» **Problem details**
Nothing should be left out: output all of the entries exactly.
Information provided section start
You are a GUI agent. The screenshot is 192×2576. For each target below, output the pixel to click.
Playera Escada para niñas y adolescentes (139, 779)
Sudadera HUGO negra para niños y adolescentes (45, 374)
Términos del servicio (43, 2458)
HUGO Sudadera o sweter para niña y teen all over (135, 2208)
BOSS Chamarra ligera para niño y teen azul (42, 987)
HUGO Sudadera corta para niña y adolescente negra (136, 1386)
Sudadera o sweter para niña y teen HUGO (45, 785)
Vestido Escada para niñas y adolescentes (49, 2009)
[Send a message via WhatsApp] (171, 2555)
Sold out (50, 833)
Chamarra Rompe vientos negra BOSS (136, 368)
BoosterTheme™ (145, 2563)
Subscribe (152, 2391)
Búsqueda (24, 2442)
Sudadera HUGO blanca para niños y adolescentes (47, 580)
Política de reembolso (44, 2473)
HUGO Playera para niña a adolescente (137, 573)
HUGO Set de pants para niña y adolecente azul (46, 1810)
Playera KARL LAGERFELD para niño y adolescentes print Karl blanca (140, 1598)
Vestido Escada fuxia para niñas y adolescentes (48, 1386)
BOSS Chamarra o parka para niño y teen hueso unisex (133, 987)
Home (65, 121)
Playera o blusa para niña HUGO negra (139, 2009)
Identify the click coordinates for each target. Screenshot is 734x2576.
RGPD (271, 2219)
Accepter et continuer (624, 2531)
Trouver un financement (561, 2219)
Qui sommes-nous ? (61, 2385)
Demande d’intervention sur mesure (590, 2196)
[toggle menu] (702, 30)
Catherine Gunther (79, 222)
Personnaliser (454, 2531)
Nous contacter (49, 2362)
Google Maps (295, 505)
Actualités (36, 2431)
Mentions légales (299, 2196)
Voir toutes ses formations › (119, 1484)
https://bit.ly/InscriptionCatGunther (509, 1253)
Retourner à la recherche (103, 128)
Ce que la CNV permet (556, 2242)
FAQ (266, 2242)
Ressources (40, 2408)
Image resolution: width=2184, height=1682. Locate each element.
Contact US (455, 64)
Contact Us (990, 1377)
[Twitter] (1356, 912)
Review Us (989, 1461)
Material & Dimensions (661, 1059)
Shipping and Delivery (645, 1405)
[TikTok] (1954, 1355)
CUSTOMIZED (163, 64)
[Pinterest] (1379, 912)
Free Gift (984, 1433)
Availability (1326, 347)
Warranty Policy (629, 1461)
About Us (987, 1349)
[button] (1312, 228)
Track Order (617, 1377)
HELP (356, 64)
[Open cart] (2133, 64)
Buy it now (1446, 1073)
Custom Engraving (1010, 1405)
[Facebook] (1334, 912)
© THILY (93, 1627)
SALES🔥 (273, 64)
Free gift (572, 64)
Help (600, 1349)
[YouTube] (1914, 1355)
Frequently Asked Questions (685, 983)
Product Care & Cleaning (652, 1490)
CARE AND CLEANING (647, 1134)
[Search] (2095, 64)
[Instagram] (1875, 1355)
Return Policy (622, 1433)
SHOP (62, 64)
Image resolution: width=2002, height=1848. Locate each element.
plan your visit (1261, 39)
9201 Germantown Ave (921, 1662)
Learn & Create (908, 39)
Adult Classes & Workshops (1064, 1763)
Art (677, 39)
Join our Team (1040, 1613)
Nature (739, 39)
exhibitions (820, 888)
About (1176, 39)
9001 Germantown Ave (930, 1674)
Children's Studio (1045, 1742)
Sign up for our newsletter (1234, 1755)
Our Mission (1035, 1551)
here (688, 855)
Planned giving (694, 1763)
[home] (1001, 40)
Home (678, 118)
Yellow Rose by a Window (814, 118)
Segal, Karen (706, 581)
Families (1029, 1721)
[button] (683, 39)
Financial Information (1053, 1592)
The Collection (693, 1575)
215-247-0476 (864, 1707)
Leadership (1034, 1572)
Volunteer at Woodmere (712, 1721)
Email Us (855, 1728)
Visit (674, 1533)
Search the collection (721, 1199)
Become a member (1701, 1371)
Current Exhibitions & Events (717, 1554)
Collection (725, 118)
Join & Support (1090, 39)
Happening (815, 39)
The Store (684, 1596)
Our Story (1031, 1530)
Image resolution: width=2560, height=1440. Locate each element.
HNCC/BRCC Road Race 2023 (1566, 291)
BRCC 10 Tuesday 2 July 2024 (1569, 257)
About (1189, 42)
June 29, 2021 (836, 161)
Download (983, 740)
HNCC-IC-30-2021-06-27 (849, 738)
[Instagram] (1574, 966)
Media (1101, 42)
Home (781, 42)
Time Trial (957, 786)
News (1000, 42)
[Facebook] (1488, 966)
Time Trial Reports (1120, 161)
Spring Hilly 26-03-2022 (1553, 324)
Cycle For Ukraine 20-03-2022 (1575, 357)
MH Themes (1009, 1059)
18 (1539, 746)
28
Information provided section end
» **Your solution**
You are a GUI agent. The screenshot is 192×2576. For each target below, output the pixel to click.
Playera Escada para niñas y adolescentes (139, 779)
Sudadera HUGO negra para niños y adolescentes (45, 374)
Términos del servicio (43, 2458)
HUGO Sudadera o sweter para niña y teen all over (135, 2208)
BOSS Chamarra ligera para niño y teen azul (42, 987)
HUGO Sudadera corta para niña y adolescente negra (136, 1386)
Sudadera o sweter para niña y teen HUGO (45, 785)
Vestido Escada para niñas y adolescentes (49, 2009)
[Send a message via WhatsApp] (171, 2555)
Sold out (50, 833)
Chamarra Rompe vientos negra BOSS (136, 368)
BoosterTheme™ (145, 2563)
Subscribe (152, 2391)
Búsqueda (24, 2442)
Sudadera HUGO blanca para niños y adolescentes (47, 580)
Política de reembolso (44, 2473)
HUGO Playera para niña a adolescente (137, 573)
HUGO Set de pants para niña y adolecente azul (46, 1810)
Playera KARL LAGERFELD para niño y adolescentes print Karl blanca (140, 1598)
Vestido Escada fuxia para niñas y adolescentes (48, 1386)
BOSS Chamarra o parka para niño y teen hueso unisex (133, 987)
Home (65, 121)
Playera o blusa para niña HUGO negra (139, 2009)
Identify the click coordinates for each target. Screenshot is 734x2576.
RGPD (271, 2219)
Accepter et continuer (624, 2531)
Trouver un financement (561, 2219)
Qui sommes-nous ? (61, 2385)
Demande d’intervention sur mesure (590, 2196)
[toggle menu] (702, 30)
Catherine Gunther (79, 222)
Personnaliser (454, 2531)
Nous contacter (49, 2362)
Google Maps (295, 505)
Actualités (36, 2431)
Mentions légales (299, 2196)
Voir toutes ses formations › (119, 1484)
https://bit.ly/InscriptionCatGunther (509, 1253)
Retourner à la recherche (103, 128)
Ce que la CNV permet (556, 2242)
FAQ (266, 2242)
Ressources (40, 2408)
Image resolution: width=2184, height=1682. Locate each element.
Contact US (455, 64)
Contact Us (990, 1377)
[Twitter] (1356, 912)
Review Us (989, 1461)
Material & Dimensions (661, 1059)
Shipping and Delivery (645, 1405)
[TikTok] (1954, 1355)
CUSTOMIZED (163, 64)
[Pinterest] (1379, 912)
Free Gift (984, 1433)
Availability (1326, 347)
Warranty Policy (629, 1461)
About Us (987, 1349)
[button] (1312, 228)
Track Order (617, 1377)
HELP (356, 64)
[Open cart] (2133, 64)
Buy it now (1446, 1073)
Custom Engraving (1010, 1405)
[Facebook] (1334, 912)
© THILY (93, 1627)
SALES🔥 (273, 64)
Free gift (572, 64)
Help (600, 1349)
[YouTube] (1914, 1355)
Frequently Asked Questions (685, 983)
Product Care & Cleaning (652, 1490)
CARE AND CLEANING (647, 1134)
[Search] (2095, 64)
[Instagram] (1875, 1355)
Return Policy (622, 1433)
SHOP (62, 64)
Image resolution: width=2002, height=1848. Locate each element.
plan your visit (1261, 39)
9201 Germantown Ave (921, 1662)
Learn & Create (908, 39)
Adult Classes & Workshops (1064, 1763)
Art (677, 39)
Join our Team (1040, 1613)
Nature (739, 39)
exhibitions (820, 888)
About (1176, 39)
9001 Germantown Ave (930, 1674)
Children's Studio (1045, 1742)
Sign up for our newsletter (1234, 1755)
Our Mission (1035, 1551)
here (688, 855)
Planned giving (694, 1763)
[home] (1001, 40)
Home (678, 118)
Yellow Rose by a Window (814, 118)
Segal, Karen (706, 581)
Families (1029, 1721)
[button] (683, 39)
Financial Information (1053, 1592)
The Collection (693, 1575)
215-247-0476 (864, 1707)
Leadership (1034, 1572)
Volunteer at Woodmere (712, 1721)
Email Us (855, 1728)
Visit (674, 1533)
Search the collection (721, 1199)
Become a member (1701, 1371)
Current Exhibitions & Events (717, 1554)
Collection (725, 118)
Join & Support (1090, 39)
Happening (815, 39)
The Store (684, 1596)
Our Story (1031, 1530)
Image resolution: width=2560, height=1440. Locate each element.
HNCC/BRCC Road Race 2023 (1566, 291)
BRCC 10 Tuesday 2 July 2024 (1569, 257)
About (1189, 42)
June 29, 2021 (836, 161)
Download (983, 740)
HNCC-IC-30-2021-06-27 (849, 738)
[Instagram] (1574, 966)
Media (1101, 42)
Home (781, 42)
Time Trial (957, 786)
News (1000, 42)
[Facebook] (1488, 966)
Time Trial Reports (1120, 161)
Spring Hilly 26-03-2022 (1553, 324)
Cycle For Ukraine 20-03-2022 (1575, 357)
MH Themes (1009, 1059)
18 (1539, 746)
28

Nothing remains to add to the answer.